The very reason he was working with the chemical was because it had been banned as toxic, and yet he says he was told nothing and issued no safety equipment. At times he was literally soaked in the stuff.
After a year of trying to start a family after his 1987 marriage, a test revealed only trace amounts of sperm in Salas' semen. He had given up hope completely until Allison was born in 1996. As Salas talks to Misko with Chaves translating, Allison sits next to him, snuggling under his arm, and his grin reappears every time he glances down at her.
The walls of the home end two feet below the metal roof, leaving a screened gap that allows the tropical air to circulate. The shelf formed by the top of the wall is lined with stuffed animals, Allison's gifts from her doting parents. But like Sosa, Salas endures the sidelong glances of neighbors who wonder if one of "los afectados" can really have fathered a child.
Despite this seemingly outrageous tale of corporate wrongdoing, Salas' story may prove problematic in court. Because he was underage, his work records do not show him working for Dole until 1982, when he turned 18. Additionally, his exposure, though undoubtedly high in concentration, lasted only five days, while most scientific data documenting human health effects is based on exposures of three months or more. And, of course, there is Allison, the ultimate refutation of a claim of sterility.
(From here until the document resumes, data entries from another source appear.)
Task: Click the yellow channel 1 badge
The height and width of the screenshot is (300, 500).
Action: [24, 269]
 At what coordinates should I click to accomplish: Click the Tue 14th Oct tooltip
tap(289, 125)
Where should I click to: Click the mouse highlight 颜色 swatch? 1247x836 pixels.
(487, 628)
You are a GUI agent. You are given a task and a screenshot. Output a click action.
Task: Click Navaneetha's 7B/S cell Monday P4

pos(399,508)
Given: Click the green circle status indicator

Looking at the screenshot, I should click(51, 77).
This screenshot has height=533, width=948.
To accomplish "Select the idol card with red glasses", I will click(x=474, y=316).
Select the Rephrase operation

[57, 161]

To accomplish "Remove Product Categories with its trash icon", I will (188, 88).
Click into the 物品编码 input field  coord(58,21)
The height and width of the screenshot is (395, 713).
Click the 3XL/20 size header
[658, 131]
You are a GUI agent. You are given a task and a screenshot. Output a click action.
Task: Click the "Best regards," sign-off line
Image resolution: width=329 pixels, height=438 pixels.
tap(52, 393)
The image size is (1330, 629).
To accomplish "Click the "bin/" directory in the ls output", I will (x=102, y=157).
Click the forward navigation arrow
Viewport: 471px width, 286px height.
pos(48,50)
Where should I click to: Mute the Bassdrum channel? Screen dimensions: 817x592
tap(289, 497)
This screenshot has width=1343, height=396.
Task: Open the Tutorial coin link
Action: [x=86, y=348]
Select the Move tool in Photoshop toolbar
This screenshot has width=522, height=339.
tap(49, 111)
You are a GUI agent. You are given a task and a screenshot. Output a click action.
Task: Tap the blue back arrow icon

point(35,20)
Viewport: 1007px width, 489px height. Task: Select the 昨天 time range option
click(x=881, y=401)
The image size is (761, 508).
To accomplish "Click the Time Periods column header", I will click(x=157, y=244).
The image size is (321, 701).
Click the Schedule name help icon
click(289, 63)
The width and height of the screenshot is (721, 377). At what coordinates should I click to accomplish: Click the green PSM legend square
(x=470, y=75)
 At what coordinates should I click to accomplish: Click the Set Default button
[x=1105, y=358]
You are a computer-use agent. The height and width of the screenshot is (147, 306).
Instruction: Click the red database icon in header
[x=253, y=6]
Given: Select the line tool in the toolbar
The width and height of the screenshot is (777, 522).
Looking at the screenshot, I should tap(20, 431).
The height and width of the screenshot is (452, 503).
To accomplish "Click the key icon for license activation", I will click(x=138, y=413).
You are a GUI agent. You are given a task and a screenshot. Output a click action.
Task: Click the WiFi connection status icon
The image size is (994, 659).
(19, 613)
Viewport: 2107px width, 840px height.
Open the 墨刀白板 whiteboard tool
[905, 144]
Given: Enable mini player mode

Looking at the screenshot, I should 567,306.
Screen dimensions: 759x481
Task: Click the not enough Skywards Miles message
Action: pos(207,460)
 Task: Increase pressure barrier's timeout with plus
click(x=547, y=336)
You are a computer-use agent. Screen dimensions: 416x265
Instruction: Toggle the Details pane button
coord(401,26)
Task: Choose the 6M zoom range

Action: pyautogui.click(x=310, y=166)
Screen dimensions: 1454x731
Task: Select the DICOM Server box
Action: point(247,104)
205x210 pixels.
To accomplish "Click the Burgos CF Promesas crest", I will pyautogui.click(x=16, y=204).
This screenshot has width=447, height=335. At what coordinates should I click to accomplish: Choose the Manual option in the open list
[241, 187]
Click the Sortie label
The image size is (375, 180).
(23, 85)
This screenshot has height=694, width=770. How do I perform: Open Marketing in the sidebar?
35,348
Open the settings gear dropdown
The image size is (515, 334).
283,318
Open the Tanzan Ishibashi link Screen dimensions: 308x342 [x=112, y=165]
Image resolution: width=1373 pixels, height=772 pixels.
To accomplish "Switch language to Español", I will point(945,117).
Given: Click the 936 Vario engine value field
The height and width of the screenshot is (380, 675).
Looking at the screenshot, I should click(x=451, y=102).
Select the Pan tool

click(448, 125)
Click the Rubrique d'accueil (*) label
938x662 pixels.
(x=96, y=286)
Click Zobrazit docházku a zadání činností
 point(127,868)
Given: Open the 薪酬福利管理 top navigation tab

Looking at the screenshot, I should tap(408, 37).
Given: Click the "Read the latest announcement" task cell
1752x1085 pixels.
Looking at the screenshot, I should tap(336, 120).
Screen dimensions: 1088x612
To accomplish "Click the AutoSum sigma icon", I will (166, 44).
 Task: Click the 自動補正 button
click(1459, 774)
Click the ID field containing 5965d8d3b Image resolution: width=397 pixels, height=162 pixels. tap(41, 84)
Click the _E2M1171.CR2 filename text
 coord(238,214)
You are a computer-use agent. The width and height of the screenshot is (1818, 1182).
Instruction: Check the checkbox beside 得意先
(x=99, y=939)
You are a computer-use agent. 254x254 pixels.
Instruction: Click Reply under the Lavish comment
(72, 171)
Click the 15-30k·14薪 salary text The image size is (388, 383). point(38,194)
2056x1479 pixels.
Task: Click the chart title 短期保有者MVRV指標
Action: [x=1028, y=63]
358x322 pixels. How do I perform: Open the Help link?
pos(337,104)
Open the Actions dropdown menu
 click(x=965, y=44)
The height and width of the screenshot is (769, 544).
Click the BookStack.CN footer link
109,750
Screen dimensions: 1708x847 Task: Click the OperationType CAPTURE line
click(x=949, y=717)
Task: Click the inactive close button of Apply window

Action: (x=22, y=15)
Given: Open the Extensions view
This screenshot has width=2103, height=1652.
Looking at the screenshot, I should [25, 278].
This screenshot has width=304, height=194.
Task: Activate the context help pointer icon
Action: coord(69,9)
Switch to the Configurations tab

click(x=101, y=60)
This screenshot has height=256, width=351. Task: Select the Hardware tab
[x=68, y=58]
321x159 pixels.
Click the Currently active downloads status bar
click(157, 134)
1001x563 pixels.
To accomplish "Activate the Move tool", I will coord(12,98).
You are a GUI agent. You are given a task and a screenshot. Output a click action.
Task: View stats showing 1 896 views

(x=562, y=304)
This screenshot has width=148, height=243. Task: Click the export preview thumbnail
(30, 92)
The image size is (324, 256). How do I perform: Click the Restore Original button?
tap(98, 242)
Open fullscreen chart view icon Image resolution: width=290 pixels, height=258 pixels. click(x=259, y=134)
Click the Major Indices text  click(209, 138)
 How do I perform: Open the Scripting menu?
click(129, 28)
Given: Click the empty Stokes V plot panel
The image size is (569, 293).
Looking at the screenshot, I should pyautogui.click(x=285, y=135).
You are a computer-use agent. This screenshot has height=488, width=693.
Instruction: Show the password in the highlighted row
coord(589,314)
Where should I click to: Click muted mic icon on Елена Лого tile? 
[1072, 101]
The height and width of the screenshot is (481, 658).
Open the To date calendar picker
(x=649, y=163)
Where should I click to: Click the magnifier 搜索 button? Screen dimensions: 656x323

Sosa bristles whenever weaknesses in the cases are brought up. "The best cases to bring [against Dole] have already died," he states flatly. "The whole family died. Exactly what caused it, nobody can say, but they all died of cancer--the mother, the father and the child. They disappeared."
Misko pays a visit to another of the bellwether clients, Adelicio Vargas Arias, who lives in Rio Frio. Vargas, 46, is polite and dapper, his wide mustache and carefully combed hair giving him the vague aura of a Latino matinee idol. Vargas went to night school after long days among the bananas and now works as a clerk for the government's irrigation agency. By working two jobs he saved enough to buy the small concrete house where he lives with his wife, Sandra, and two daughters.
Sitting on the front porch amid banana and coconut palms and brilliant potted orchids, Misko listens intently as Vargas relates his experiences with DBCP. The tale is repeatedly interrupted as the skies open up, the deafening roar of water pounding on the metal roof precluding any conversation. During the lulls, Vargas describes how he applied the pesticide as part of his work for Dole in the late 1970s.
Vargas has the exposure history, and his low sperm count has been repeatedly confirmed, but his case has its complications, too. In his younger days, like many single bananeros, he frequented a nightclub where many of the workers came to unwind--and its prostitutes. The two STD episodes that resulted could offer the defense an alternate explanation for his low sperm count.
Typically, one employee will perform a variety of jobs on a farm: cutting dying fronds from the plants, clearing the paths between rows, harvesting, even working in the processing plant trimming down the stems into small bunches for shipping. Duties also include bagging the stems of developing fruit in blue, pesticide-impregnated plastic bags and, of course, applying pesticides and herbicides.
DBCP, sold under the commercial names Nemagon or Fumazone, was applied by injecting it into the soil with a pump shaped like a jackhammer. The chemical was created to kill nematodes, soil parasites that attack the banana plant's roots and can eventually kill the entire plant.
Workers who injected DBCP speak of the pungent smell, an acrid odor that would hang in the hot, humid air trapped under the overhanging banana leaves. In mixing and transporting the chemical, direct skin contact wasn't unusual, and in some cases the odor would permeate the air in nearby villages.
Problems with the chemical were first noted early in its development in the late 1950s. A study published in 1961 documented cancer and testicular damage in lab animals exposed to DBCP, but scientists hired by the chemical companies attested to its safety for humans, and it was approved for use in the United States in 1964.